To the workers and their families who have those jobs, they are significant, said Sean Snaith, director of the University of Central Florida’s Institute for Economic Competitiveness.

"Relevant to the size of Florida’s economy overall the number may seem small," he said, "but compared to the size of some of these rural communities they matter much more."

However, a state report by the Florida Department of Economic Opportunity and Enterprise Florida shows that very few of incentive programs affected rural or poor areas of the state. Of 107 projects with executed agreements in 2015-16, five programs were in distressed areas that include rural and urban communities.

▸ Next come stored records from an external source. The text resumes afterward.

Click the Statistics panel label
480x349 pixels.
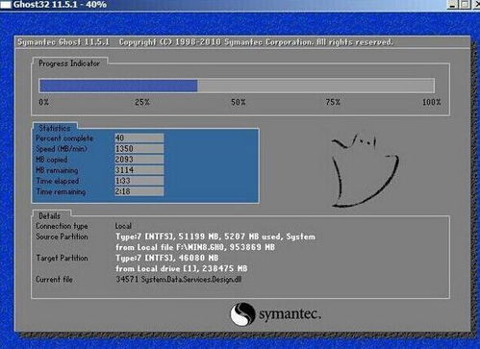pyautogui.click(x=55, y=128)

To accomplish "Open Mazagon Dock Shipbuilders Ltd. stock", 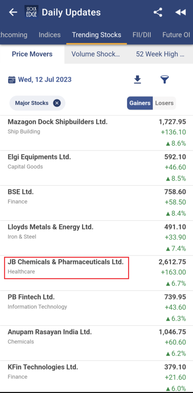I will pos(97,133).
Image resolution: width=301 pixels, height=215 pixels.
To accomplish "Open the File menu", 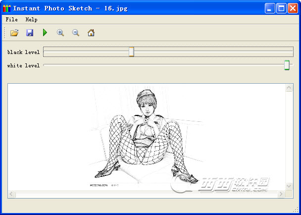I will (x=11, y=19).
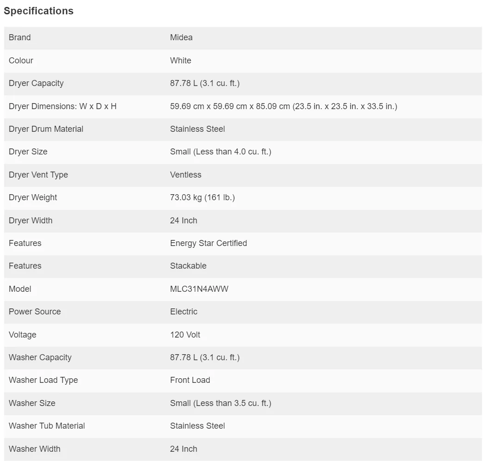Click the model number MLC31N4AWW

click(x=199, y=289)
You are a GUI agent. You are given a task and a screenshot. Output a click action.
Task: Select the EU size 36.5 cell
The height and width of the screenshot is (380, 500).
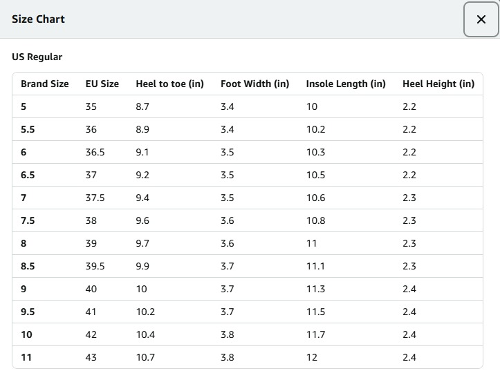coord(95,152)
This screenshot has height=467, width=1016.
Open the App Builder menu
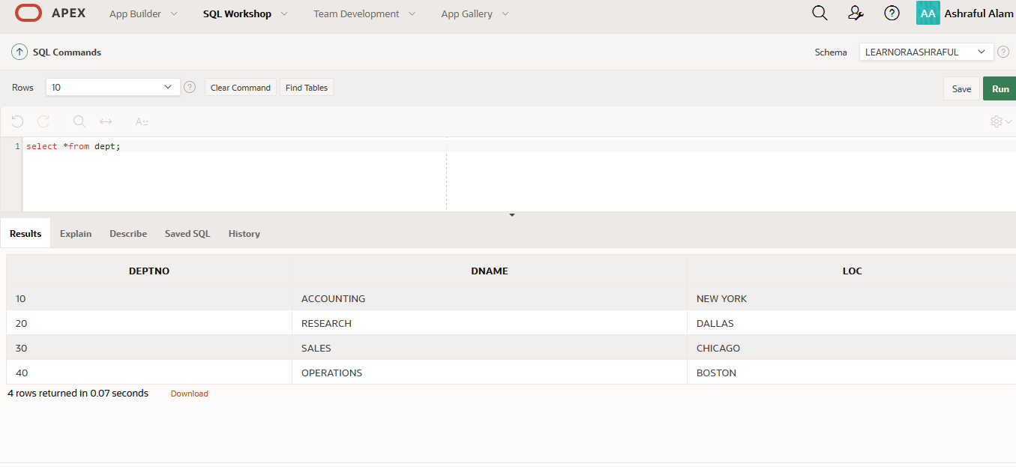point(143,14)
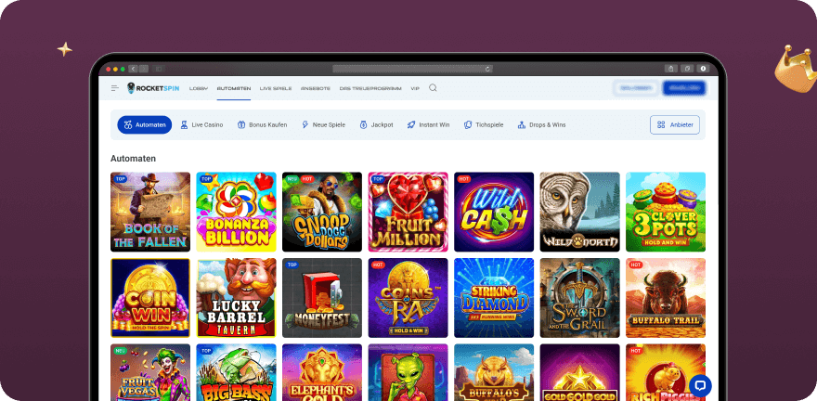Screen dimensions: 817x401
Task: Open the Anbieter providers dropdown
Action: click(x=675, y=124)
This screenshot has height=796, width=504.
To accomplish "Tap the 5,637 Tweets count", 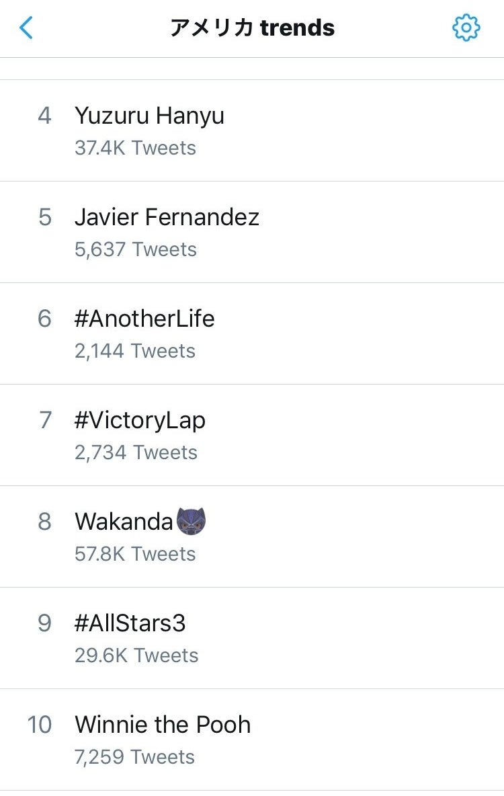I will click(136, 249).
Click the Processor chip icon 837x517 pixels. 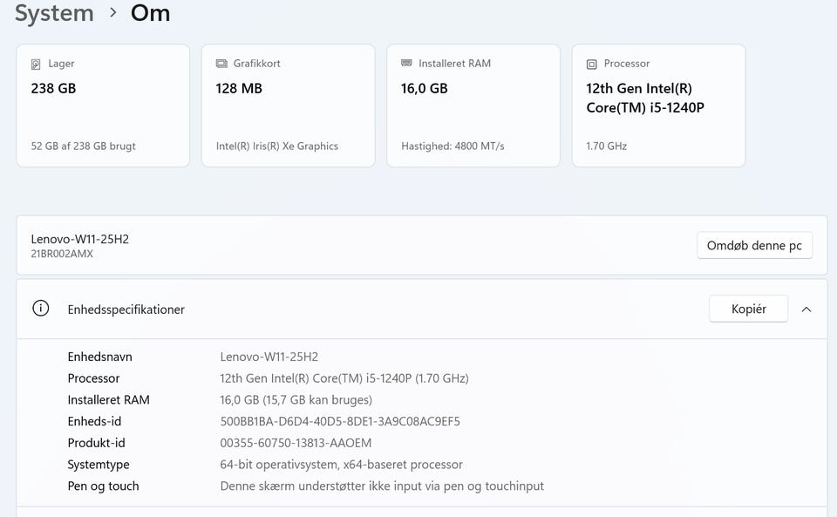(592, 64)
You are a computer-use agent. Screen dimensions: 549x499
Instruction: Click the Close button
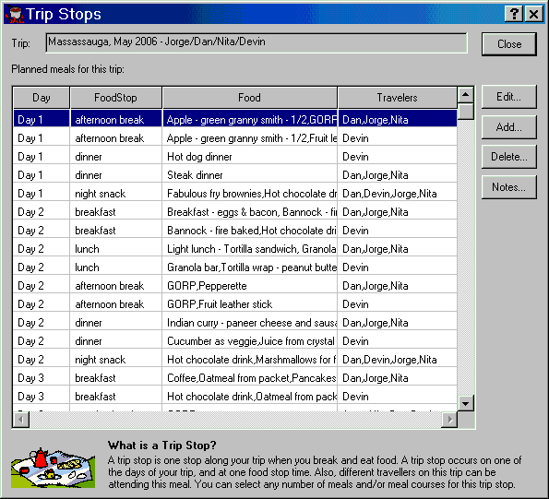(x=509, y=44)
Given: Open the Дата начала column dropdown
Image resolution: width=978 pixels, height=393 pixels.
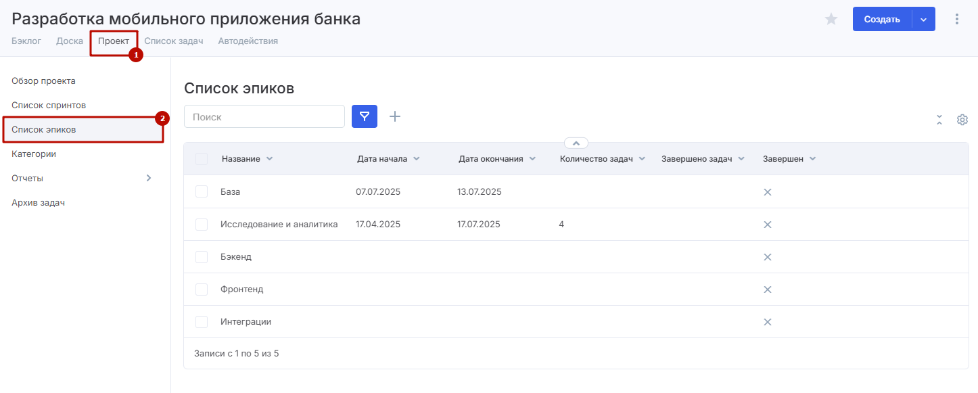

"These projects have committed to create 408 new jobs and are expected to invest more than $110 million into these areas," states the report.

Note that is a commitment to create those jobs -- they haven’t necessarily materialized.

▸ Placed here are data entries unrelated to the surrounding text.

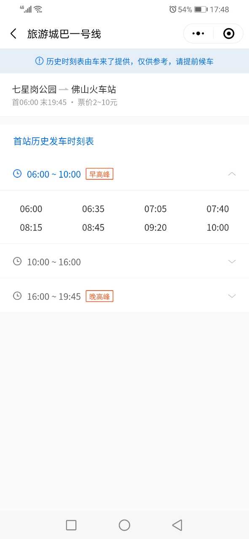Tap the 晚高峰 tag
The width and height of the screenshot is (249, 539).
pos(99,296)
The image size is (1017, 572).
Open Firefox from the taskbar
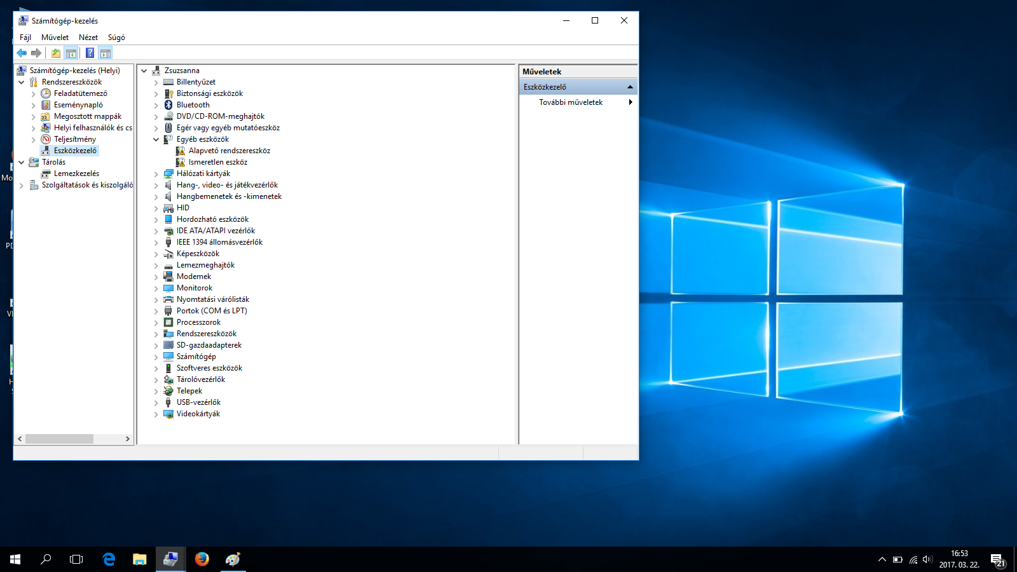pyautogui.click(x=202, y=559)
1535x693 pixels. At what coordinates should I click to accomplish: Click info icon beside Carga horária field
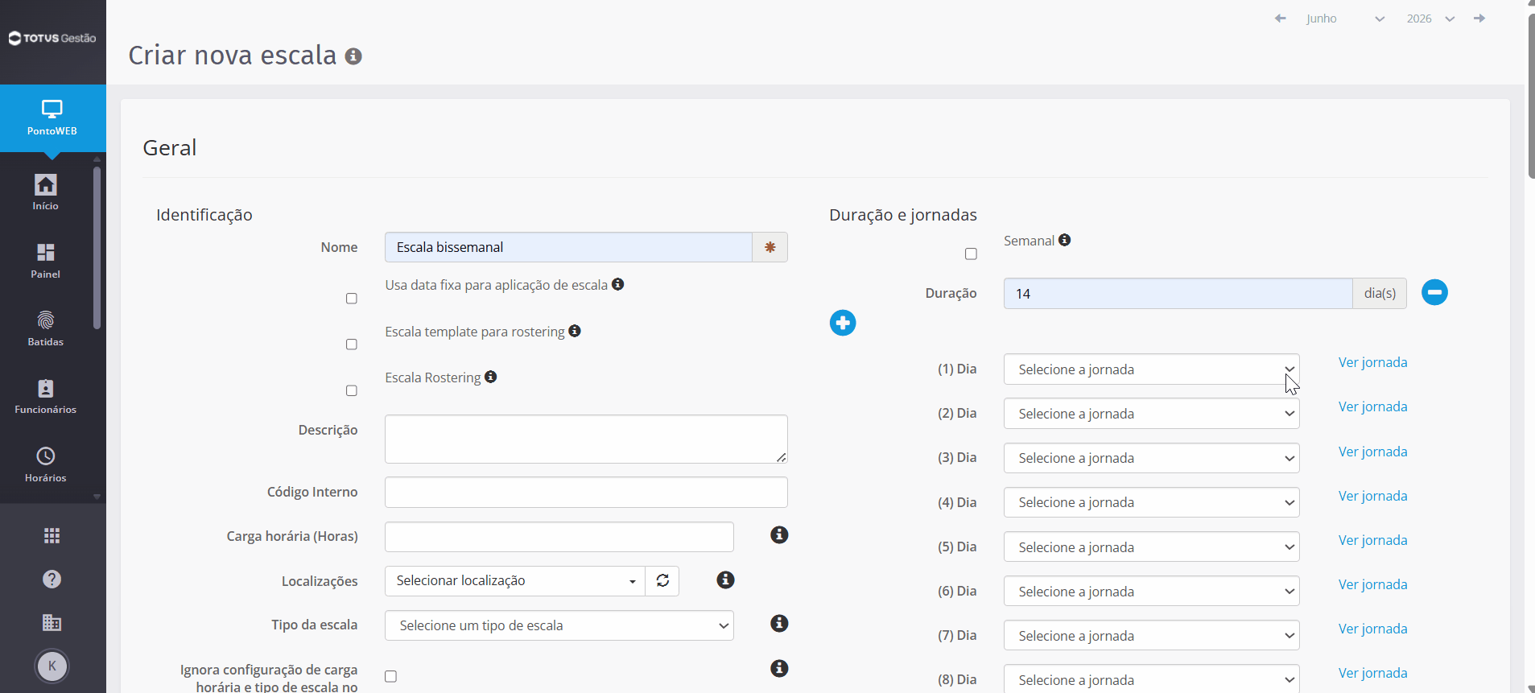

While Scott claims that Enterprise Florida has helped poor and rural communities, Florida’s job growth rate has lagged behind the national average between 2007 and 2015, which overlaps with Scott’s tenure and his predecessor Gov. Charlie Crist, according to an analysis by the Miami Herald/Tampa Bay Times shortly before the presidential election. (The newspapers are partners behind PolitiFact Florida.)

During the same time period, the poverty rate increased in the majority of Florida counties at a greater pace than the nation.

The Times/Herald did a comprehensive review of Scott’s overall jobs record in 2013 and found despite promises of millions of tax breaks and incentives, few of the promised jobs materialized.

Our ruling

Scott said, "When the House wants to stop Enterprise Florida ... they’re hurting our rural communities."

There have been some jobs created in rural areas through Enterprise Florida projects. Those jobs certainly help those workers. But Scott’s claim over-hypes the consequences of ending Enterprise Florida’s incentives for rural communities.

Job gains through Enterprise Florida projects have been relatively small compared with overall job growth in those counties. Nonpartisan reviews of incentive programs don't prove that rural communities rely on Enterprise Florida for economic stability. Finally, Scott can’t prove that the jobs would not have materialized without the state money.

The statement contains an element of truth but ignores critical facts that would give a different impression. We rate it Mostly False.